Gilbert aurait dû naître marseillais. C'est écrit en bleu et blanc sur tous ses vêtements. Il aurait dû vivre tout près du Vélodrome, sa résidence secondaire depuis plus de vingt ans, et devrait refaire les matchs «avé l'accent». Seulement, Gilbert est toulousain et réside aujourd'hui en Ile-de-France. «
Je vis à Stains (en Seine-Saint-Denis) parce que ma femme est d'ici, mes amis aussi. Et j'y suis bien. Je me suis intégré. Tout le monde me connaît. Dans n'importe quel bar, on sait qui est Gilbert le Marseillais.»
Olympien des pieds à la tête,
le responsable de la section Yankee Île-de-France passe difficilement inaperçu. Et même s’il chambre de temps en temps, il n’entend provoquer personne en s’affichant au quotidien comme le Marseillais du coin. «Des passionnés comme lui, je n’en connais pas, confie Steve, l’un de ses compagnons de virée, écusson OM clouté à l’oreille.
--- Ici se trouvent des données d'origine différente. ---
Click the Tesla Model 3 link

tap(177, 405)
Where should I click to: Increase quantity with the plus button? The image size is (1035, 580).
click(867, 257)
Faut pas croire, c’est un pacifiste.»
«Retourne d'où tu viens»
A plus de 800 kilomètres du Vieux Port, ce fada en exil croise forcément quelques supporters du PSG. «La plupart du temps ça se passe très bien. J’ai été menacé quelque fois au téléphone. Mais ça ne va pas trop loin. On me dit "t’as rien à faire à Paris, retourne d’où tu viens". Au fond, encourager Marseille en terre parisienne n’est pas d’une grande originalité. La réciproque, elle, se vérifie beaucoup moins. «Parce qu’à Paris, ce n’est pas le PSG qui fait vivre la ville, s’emporte Gilbert. C’est le tourisme. La Tour Eiffel avec les Chinois! A Marseille, si on enlève l’OM, c’est comme si la mer avait débordé. Marseille ne vit que pour son foot.» D’autant plus quand se profile un match important.
Au club de foot de Stains, dont Gilbert est aussi le président, le clasico de dimanche est dans toutes les bouches. Pour le déplacement de l’année, le Yankee embarquera dans son bus quelques éducateurs, et parents de joueurs, tous mordus de l’OM. Certains n’auront pourtant pas cette chance. «Moi, je suis puni par ma femme» avoue, très sérieusement, un papa désoeuvré. «Je dois emmener le petit à la campagne ce week-end.»
Un voyage délicat à gérer
Jusqu’au dernier moment, le lieu et l’heure du départ pour Marseille seront tenus secret. Pour les 125 membres de la section, ce voyage est «toujours délicat à gérer». «On part en même temps que les supporters parisiens. C’est un stress tout au long de la route, confesse Gilbert. Il y en aura beaucoup en voiture. Alors on réfléchit à un tracé pour les éviter.» En déplacement (presque) tous les week-ends, il n’a rencontré qu’un souci majeur avec des adversaires. «Un bus détruit sur une aire d’autoroute, avant un autre OM-PSG». Gilbert préfère ne pas y penser. Et dans un éclat de rire, se cache derrière le dicton local: «De toute façon, à Marseille, on craint dégun.»